= Philip Radcliffe =

English academic, musicologist and composer (1905–1986)

Philip FitzHugh Radcliffe (27 April 1905 – 2 September 1986) was an English academic, musicologist and composer, born in Godalming, Surrey.

==Early life==
He was educated at Charterhouse and read Classics at King's College, Cambridge, gaining a scholarship and a First in Part I of the degree, but then only a Third in Part II, causing him to switch his attention to music, studying under Edward Dent and Henry Moule. He was a gifted pianist.

==Career==
Philip Radcliffe had his first sight of Cambridge in December 1923 when he sat for a scholarship examination. "I attended evensong in the Chapel of my future College and can still recall the impact made upon me by the quiet, other-world sound of the choir singing Remember, O thou man." His dissertation on tonality in sixteenth and seventeenth century music developed on the work of Richard Terry and Edmund Fellowes. Radcliffe became a music fellow at King's College, Cambridge in 1931, and a lecturer between 1947 and 1972. His pupils included Philip Brett, Winton Dean, Jeremy Dibble, Peter Dickinson, Sebastian Forbes and Richard Lloyd. He lived in King's for the rest of his life, never leaving it for more than a few weeks.
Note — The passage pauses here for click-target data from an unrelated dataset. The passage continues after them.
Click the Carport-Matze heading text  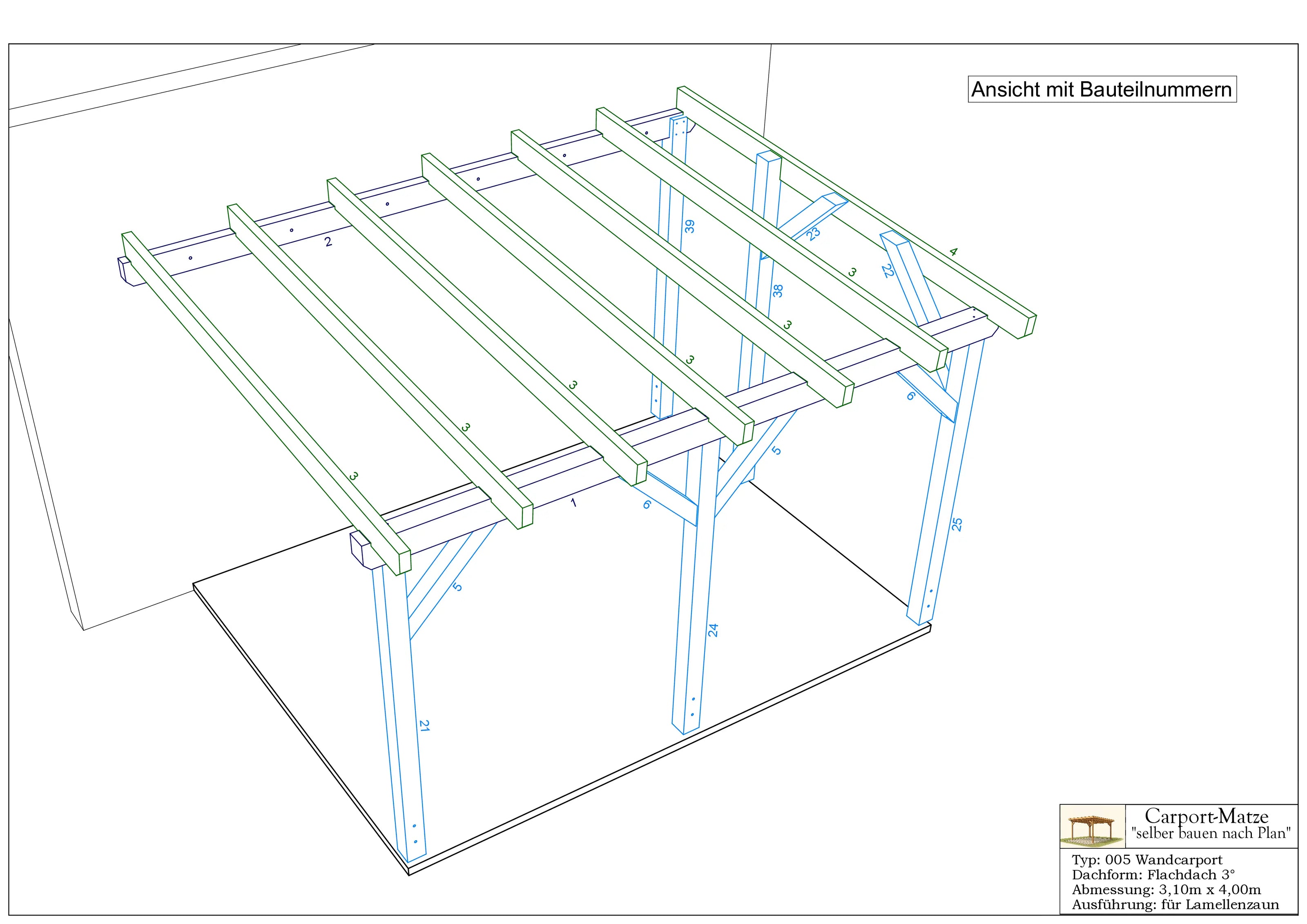click(x=1206, y=817)
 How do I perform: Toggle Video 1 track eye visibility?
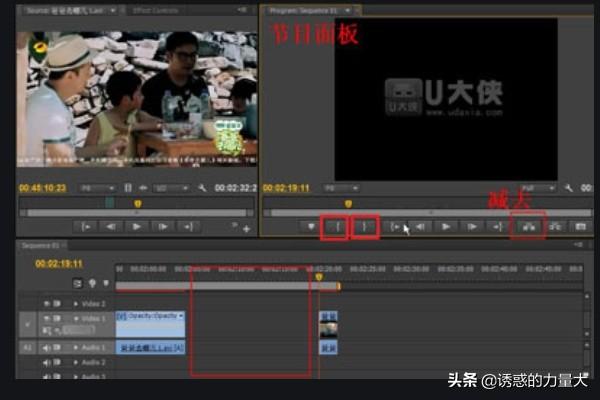[x=45, y=317]
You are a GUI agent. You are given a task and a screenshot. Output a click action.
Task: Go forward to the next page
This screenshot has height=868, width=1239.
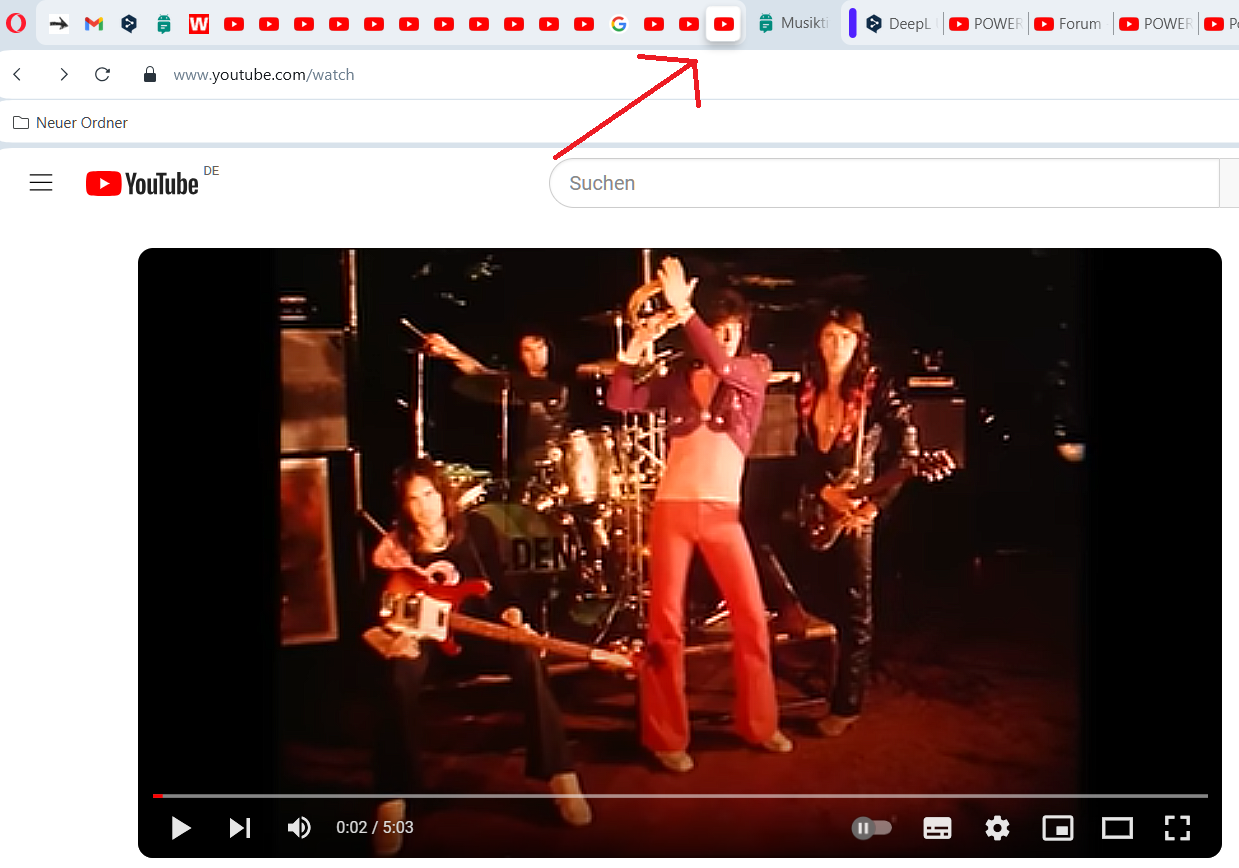tap(63, 75)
His academic writings included the books Mendelssohn (1954), Beethoven's String Quartets (1965), Schubert Piano Sonatas (BBC Music Guide, 1967), a biography of John Ireland (1954), E.J. Dent: a centenary memoir (1974) and sections of Grove's Dictionary, Denis Stevens's symposium The History of Song, and the New Oxford History of Music. In 1933, at the request of T. S. Eliot, Radcliffe took over the Music Chronicle section of The Criterion from J B Trend.

His compositions include short choral pieces (such as the eight part setting of God be In My Head, Mary walked through a wood of thorn, and The Oxen) liturgical music (The Preces and Responses and Versicles and Responses), songs, and a small number of instrumental works (including the String Quartet in D major, 1939).
His incidental music for the Cambridge Greek Plays included Clouds (Aristophanes, 1962) Oedipus Tyrannus (1965), Medea (Euripides, 1974), and Electra (Sophocles, 1977). Radcliffe was an active member of the Ten Club playreading society whose other members included EM Forster, Donald Beves and Noel Annan.

He died in a car accident while travelling with his sister, Susan, in France at the age of 81, while still an active Fellow of the College.